One-Way ANOVA

 

Objective:

Analysis of variance (ANOVA) is a statistical technique used to compare the means of two or more groups of observations or treatments. The continuous variable is the dependent variable and the independent variable is the groups.

 

The null hypothesis is that there is no difference between the groups.

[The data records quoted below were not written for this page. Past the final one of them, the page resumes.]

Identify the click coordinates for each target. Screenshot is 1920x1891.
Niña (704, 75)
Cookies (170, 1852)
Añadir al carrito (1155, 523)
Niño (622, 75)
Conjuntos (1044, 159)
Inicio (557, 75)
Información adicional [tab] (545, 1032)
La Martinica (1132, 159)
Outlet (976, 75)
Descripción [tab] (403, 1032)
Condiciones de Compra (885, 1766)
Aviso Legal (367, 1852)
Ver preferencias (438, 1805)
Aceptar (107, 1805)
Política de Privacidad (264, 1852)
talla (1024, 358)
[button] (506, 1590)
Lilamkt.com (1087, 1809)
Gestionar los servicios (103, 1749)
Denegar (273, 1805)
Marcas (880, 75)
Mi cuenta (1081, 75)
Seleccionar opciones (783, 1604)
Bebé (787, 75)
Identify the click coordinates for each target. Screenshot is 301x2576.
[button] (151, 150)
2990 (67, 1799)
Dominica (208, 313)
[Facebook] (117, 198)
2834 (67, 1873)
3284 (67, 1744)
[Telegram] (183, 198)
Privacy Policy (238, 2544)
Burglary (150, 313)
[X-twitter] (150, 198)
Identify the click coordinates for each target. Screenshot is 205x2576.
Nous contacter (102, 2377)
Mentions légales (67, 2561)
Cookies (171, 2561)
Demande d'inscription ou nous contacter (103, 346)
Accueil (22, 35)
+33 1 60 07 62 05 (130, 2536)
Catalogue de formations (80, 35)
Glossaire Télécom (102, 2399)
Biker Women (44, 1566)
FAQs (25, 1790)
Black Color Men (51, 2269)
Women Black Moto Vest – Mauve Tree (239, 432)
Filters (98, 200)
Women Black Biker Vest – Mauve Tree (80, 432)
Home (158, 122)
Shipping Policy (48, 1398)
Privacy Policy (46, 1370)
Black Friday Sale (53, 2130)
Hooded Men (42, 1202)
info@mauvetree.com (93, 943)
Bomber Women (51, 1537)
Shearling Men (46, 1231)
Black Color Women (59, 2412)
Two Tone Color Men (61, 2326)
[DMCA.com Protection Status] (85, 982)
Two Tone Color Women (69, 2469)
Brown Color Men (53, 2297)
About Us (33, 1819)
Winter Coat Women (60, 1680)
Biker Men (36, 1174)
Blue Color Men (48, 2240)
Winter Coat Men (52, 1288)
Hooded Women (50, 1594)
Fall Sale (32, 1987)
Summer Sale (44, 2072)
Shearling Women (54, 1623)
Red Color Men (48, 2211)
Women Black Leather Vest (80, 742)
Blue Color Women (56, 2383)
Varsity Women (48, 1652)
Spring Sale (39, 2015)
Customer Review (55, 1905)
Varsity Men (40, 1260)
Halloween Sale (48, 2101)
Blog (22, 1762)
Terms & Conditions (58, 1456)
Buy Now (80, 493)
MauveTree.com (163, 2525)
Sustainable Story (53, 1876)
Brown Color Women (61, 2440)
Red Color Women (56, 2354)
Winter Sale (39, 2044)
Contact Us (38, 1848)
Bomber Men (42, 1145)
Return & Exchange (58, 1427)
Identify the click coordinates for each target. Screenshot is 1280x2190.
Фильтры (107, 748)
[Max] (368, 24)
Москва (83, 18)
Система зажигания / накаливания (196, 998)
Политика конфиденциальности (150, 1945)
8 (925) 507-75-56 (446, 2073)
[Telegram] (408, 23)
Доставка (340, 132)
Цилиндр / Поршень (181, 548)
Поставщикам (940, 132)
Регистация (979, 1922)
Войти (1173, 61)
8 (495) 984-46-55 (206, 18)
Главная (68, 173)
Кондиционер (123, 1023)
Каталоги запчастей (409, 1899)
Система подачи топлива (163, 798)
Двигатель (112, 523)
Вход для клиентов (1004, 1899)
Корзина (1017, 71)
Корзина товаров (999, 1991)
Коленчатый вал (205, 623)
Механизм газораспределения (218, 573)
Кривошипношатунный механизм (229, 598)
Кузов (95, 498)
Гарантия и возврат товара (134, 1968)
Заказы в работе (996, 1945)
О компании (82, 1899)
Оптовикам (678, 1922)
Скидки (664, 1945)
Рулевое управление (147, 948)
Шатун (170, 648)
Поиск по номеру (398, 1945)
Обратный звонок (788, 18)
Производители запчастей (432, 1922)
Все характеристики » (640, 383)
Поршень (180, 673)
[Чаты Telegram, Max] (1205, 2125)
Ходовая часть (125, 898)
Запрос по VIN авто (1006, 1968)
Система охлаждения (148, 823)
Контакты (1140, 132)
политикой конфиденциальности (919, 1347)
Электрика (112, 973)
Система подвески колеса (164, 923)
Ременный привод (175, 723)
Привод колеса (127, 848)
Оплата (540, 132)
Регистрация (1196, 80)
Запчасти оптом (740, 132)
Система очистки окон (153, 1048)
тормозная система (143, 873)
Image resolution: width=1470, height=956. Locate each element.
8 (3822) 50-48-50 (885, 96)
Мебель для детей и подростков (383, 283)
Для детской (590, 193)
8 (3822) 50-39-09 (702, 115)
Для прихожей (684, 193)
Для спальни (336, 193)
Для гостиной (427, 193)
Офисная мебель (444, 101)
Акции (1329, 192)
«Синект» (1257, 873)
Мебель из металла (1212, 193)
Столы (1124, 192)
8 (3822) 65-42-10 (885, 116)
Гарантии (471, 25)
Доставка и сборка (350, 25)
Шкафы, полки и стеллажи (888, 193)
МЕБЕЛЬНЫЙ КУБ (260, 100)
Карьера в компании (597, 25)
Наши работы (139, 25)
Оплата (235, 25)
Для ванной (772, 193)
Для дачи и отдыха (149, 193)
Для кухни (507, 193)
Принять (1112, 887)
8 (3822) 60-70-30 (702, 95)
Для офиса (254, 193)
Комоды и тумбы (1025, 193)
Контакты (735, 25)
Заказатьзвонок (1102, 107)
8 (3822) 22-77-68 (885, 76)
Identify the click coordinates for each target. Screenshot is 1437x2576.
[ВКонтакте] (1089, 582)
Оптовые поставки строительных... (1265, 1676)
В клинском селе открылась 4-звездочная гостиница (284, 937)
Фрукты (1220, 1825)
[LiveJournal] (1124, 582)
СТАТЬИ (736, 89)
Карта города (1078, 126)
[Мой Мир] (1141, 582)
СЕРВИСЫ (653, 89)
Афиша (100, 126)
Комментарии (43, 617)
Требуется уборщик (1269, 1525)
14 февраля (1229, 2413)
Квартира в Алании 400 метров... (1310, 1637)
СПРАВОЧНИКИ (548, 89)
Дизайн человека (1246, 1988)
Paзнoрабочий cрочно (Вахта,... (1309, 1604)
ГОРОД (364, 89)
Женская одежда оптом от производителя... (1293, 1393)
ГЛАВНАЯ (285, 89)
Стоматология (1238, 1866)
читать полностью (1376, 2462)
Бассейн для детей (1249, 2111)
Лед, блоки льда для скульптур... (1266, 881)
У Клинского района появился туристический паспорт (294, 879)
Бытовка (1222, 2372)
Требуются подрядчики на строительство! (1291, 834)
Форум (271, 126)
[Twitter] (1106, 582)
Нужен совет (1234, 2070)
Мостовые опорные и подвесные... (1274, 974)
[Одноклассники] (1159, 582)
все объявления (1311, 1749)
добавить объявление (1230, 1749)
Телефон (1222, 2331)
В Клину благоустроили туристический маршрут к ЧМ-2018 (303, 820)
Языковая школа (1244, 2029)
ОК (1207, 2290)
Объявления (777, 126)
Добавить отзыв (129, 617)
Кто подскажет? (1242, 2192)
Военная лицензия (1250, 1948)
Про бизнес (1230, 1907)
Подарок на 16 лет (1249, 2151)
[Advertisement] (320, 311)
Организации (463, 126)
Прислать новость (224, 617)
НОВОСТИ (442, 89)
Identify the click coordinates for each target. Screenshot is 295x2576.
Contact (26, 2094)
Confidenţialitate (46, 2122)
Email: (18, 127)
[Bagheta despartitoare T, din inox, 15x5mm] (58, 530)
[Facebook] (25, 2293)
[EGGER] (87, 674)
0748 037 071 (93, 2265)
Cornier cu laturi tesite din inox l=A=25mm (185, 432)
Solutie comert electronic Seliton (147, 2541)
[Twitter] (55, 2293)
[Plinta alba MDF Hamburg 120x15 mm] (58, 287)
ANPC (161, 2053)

The alternative hypothesis is that there are differences between the groups.

 

Code in SAS should look like the following:

 

data Clover; input Strain $ Nitrogen @@;

datalines;

3DOK1 19.4 3DOK1 32.6 3DOK1 27.0 3DOK1 32.1 3DOK1 33.0 3DOK5 17.7 3DOK5 24.8 3DOK5 27.9 3DOK5 25.2 3DOK5 24.3 3DOK4 17.0 3DOK4 19.4 3DOK4 9.1 3DOK4 11.9 3DOK4 15.8 3DOK7 20.7 3DOK7 21.0 3DOK7 20.5 3DOK7 18.8 3DOK7 18.6 3DOK13 14.3 3DOK13 14.4 3DOK13 11.8 3DOK13 11.6 3DOK13 14.2 COMPOS 17.3 COMPOS 19.4 COMPOS 19.1 COMPOS 16.9 COMPOS 20.8;

 

 

 

Example code:

 

proc glm data = Clover;

class strain;

model Nitrogen = Strain;

run;

 

Outputs:

The first table specifies the number of levels and the values of the class variable.

 

 

 

 

 

 

The second table shows both the number of observations read and the number of observations used. These values are the same because there are no missing values in for any variable in the model. If any row has missing data for a predictor or response variable, that row is dropped from the analysis.

 

 

 

 

 

The third part is ANOVA analysis, which is the table here. The column Pr>F indicates the p-value of anova analysis. If it is greater than significant level, we reject null hypothesis. So there does not exist differences between the groups.  If it is less than significant level, we fail to reject null hypothesis. So there exists differences between the groups.